[Supplied passage]
────

AUTHOR=Lozano Íñigo , Bangueses Roi , Rodríguez Isabel , Pevida Marta , Rodríguez-Aguilar Raúl , Rodríguez Diana , Espasandín-Arias Martina , Llames Sara , Meana Álvaro , Suárez Ana , Rodríguez-Carrio Javier TITLE=In-stent restenosis is associated with proliferative skin healing and specific immune and endothelial cell profiles: results from the RACHEL trial JOURNAL=Frontiers in Immunology VOLUME=14 YEAR=2023 URL=https://www.frontiersin.org/journals/immunology/articles/10.3389/fimmu.2023.1138247 DOI=10.3389/fimmu.2023.1138247 ISSN=1664-3224 ABSTRACT=Introduction

In-stent restenosis (ISR) is a major challenge in interventional cardiology. Both ISR and excessive skin healing are aberrant hyperplasic responses, which may be functionally related. However, the cellular component underlying ISR remains unclear, especially regarding vascular homeostasis. Recent evidence suggest that novel immune cell populations may be involved in vascular repair and damage, but their role in ISR has not been explored. The aims of this study is to analyze (i) the association between ISR and skin healing outcomes, and (ii) the alterations in vascular homeostasis mediators in ISR in univariate and integrative analyses.

────

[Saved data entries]

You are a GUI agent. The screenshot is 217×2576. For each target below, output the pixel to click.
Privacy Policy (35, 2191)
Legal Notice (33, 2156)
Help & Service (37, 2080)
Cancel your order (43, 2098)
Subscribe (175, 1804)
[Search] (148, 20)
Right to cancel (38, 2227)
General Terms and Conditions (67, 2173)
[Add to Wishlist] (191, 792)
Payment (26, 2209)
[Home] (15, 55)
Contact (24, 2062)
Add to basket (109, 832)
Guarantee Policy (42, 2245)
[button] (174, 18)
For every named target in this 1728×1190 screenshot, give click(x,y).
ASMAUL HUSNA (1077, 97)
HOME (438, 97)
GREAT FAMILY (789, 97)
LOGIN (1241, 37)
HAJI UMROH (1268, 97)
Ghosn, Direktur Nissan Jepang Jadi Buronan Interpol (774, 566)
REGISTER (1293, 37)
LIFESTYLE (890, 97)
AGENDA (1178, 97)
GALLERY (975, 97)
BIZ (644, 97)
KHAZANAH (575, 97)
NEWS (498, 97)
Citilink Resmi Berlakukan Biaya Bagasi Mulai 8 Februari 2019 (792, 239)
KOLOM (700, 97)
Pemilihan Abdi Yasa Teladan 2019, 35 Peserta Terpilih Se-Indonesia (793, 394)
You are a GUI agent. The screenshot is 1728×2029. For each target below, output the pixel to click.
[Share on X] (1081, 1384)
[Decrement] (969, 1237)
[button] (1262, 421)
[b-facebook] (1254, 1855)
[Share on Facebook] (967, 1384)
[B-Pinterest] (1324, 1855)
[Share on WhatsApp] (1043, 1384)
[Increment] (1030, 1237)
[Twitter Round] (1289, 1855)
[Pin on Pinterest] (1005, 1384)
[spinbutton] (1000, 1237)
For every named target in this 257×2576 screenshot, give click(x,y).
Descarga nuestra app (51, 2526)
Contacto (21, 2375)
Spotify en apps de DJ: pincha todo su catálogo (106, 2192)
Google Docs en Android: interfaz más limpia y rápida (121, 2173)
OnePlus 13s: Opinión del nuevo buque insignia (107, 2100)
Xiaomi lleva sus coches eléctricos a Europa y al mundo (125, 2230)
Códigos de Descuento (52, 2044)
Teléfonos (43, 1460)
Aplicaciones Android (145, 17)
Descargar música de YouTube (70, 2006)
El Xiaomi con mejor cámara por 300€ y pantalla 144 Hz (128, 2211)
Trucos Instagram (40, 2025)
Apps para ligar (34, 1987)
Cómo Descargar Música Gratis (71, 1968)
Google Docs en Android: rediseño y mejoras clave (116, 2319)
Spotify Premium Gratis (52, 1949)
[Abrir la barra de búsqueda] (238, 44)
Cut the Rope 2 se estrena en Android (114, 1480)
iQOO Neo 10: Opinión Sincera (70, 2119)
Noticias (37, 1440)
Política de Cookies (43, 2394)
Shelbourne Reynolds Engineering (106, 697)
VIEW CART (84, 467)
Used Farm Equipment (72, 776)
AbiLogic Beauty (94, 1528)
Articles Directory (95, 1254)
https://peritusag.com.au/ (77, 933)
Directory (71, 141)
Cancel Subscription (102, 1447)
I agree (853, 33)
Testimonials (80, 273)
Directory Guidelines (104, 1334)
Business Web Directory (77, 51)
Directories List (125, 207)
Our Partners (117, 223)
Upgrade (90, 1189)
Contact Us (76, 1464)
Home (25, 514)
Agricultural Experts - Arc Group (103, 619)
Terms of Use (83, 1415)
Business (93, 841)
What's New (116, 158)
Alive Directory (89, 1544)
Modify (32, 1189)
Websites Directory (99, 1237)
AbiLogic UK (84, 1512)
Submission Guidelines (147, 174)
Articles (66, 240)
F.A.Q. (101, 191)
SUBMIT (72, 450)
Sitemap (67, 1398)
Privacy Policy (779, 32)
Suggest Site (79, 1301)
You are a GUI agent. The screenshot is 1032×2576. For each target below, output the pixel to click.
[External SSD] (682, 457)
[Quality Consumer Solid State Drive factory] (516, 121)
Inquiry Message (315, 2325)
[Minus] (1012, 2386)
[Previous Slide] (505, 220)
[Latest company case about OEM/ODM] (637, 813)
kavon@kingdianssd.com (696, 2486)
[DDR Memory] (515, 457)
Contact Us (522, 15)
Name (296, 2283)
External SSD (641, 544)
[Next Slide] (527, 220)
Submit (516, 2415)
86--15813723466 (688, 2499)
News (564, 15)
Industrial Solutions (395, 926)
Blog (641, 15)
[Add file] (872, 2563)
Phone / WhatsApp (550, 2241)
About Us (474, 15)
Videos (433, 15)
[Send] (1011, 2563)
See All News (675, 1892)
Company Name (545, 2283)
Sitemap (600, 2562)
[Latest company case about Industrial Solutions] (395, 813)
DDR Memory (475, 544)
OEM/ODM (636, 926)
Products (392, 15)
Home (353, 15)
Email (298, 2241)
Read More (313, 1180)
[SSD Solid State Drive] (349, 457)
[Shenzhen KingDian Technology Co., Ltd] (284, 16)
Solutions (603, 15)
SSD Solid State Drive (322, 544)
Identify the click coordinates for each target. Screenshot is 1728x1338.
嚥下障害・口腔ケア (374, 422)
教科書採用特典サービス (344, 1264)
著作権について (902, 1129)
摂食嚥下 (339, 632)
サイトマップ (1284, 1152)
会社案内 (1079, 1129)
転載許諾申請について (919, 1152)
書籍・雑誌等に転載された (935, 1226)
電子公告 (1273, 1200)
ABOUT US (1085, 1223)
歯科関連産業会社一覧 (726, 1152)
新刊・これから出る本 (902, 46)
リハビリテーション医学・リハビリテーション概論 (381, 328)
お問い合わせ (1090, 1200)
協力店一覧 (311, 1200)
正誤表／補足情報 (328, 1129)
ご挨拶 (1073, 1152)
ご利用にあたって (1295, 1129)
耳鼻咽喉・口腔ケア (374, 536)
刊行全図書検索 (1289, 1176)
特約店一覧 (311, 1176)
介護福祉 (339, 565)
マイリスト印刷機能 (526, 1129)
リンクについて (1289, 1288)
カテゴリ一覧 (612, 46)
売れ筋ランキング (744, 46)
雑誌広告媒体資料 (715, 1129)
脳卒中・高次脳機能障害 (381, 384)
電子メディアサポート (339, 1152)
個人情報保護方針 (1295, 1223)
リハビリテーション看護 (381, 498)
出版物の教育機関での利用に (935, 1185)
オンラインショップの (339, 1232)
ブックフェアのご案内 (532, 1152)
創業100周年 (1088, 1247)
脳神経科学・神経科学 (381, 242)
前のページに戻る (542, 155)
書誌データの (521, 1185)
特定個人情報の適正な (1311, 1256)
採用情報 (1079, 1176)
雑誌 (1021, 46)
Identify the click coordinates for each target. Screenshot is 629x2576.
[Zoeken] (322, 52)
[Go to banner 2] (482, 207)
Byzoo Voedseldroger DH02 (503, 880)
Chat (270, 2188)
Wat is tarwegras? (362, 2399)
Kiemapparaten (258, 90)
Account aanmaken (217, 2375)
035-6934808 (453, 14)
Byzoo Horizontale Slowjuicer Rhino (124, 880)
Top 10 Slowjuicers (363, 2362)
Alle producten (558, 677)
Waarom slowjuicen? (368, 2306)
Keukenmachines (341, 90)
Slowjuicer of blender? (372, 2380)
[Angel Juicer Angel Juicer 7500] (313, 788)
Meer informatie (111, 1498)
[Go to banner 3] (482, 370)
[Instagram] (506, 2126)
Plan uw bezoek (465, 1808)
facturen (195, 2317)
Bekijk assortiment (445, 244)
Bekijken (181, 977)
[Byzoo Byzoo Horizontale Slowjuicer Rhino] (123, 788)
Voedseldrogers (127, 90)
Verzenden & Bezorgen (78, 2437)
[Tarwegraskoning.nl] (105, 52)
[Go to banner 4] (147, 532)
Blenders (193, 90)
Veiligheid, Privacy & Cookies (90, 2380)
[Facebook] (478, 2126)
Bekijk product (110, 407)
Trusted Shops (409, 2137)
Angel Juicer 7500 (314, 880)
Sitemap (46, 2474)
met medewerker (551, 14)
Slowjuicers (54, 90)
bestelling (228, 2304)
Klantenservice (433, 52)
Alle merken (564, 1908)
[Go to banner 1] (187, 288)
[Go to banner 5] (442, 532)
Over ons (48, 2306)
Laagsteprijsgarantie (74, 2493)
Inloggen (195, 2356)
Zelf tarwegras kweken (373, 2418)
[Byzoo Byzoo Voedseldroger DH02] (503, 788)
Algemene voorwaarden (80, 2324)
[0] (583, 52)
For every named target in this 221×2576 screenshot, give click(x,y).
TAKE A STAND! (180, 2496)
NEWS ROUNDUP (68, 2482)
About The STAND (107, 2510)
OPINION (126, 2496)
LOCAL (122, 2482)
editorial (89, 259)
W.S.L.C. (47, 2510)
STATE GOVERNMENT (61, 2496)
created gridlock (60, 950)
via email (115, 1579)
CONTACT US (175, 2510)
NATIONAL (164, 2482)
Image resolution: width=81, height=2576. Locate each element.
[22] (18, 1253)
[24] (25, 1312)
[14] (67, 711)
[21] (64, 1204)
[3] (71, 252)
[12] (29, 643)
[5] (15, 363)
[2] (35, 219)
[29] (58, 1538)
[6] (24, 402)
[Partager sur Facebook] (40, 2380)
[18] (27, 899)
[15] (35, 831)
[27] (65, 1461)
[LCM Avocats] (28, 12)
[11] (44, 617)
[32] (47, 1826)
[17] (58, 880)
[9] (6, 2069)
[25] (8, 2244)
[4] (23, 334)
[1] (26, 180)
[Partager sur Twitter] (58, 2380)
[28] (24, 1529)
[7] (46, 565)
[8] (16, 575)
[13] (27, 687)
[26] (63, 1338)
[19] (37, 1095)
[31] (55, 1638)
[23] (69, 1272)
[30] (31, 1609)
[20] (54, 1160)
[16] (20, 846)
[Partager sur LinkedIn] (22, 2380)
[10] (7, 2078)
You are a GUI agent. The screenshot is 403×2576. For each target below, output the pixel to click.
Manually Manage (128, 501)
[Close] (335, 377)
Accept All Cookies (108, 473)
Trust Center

────

[Set of tasks]
[1] In the restenosis abstract, what are in-stent restenosis and excessive skin healing both described as?
[2] Restate the part of the restenosis abstract that opens with "In-stent restenosis (ISR)" and closes with "and integrative analyses.", replacing "interventional cardiology" with "cardiovascular medicine".
[3] Write the next part of the restenosis abstract, picking up after its last sentence.

[Exercise responses]
[1] Aberrant hyperplasic responses.

[2]
In-stent restenosis (ISR) is a major challenge in cardiovascular medicine. Both ISR and excessive skin healing are aberrant hyperplasic responses, which may be functionally related. However, the cellular component underlying ISR remains unclear, especially regarding vascular homeostasis. Recent evidence suggest that novel immune cell populations may be involved in vascular repair and damage, but their role in ISR has not been explored. The aims of this study is to analyze (i) the association between ISR and skin healing outcomes, and (ii) the alterations in vascular homeostasis mediators in ISR in univariate and integrative analyses.

[3]
Methods

30 patients with ≥1 previous stent implantation with restenosis and 30 patients with ≥1 stent without restenosis both confirmed in a second angiogram were recruited. Cellular mediators were quantified in peripheral blood by flow cytometry. Skin healing outcomes were analyzed after two consecutive biopsies.

Results

Hypertrophic skin healing was more frequent in ISR patients (36.7%) compared to those ISR-free (16.7%). Patients with ISR were more likely to develop hypertrophic skin healing patterns (OR 4.334 [95% CI 1.044–18.073], p=0.033), even after correcting for confounders. ISR was associated with decreased circulating angiogenic T-cells (p=0.005) and endothelial progenitor cells (p<0.001), whereas CD4+CD28null and detached endothelial cells counts were higher (p<0.0001 and p=0.006, respectively) compared to their ISR-free counterparts. No differences in the frequency of monocyte subsets were found, although Angiotensin-Converting Enzyme expression was increased (non-classical: p<0.001; and intermediate: p<0.0001) in ISR. Despite no differences were noted in Low-Density Granulocytes, a relative increase in the CD16- compartment was observed in ISR (p=0.004). An unsupervised cluster analysis revealed the presence of three profiles with different clinical severity, unrelated to stent types or traditional risk factors.

Conclusion

ISR is linked to excessive skin healing and profound alterations in cellular populations related to vascular repair and endothelial damage. Distinct cellular profiles can be distinguished within ISR, suggesting that different alterations may uncover different ISR clinical phenotypes.